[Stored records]
★ ★ ★ ★

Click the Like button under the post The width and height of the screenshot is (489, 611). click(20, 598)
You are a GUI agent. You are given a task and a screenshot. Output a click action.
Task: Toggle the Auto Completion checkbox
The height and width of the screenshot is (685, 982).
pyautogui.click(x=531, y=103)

★ ★ ★ ★

Your objective: Retype every entry, keeping each character as it was.

Output below:
Click the Like button under the post The width and height of the screenshot is (489, 611). click(20, 598)
You are a GUI agent. You are given a task and a screenshot. Output a click action.
Task: Toggle the Auto Completion checkbox
The height and width of the screenshot is (685, 982).
pyautogui.click(x=531, y=103)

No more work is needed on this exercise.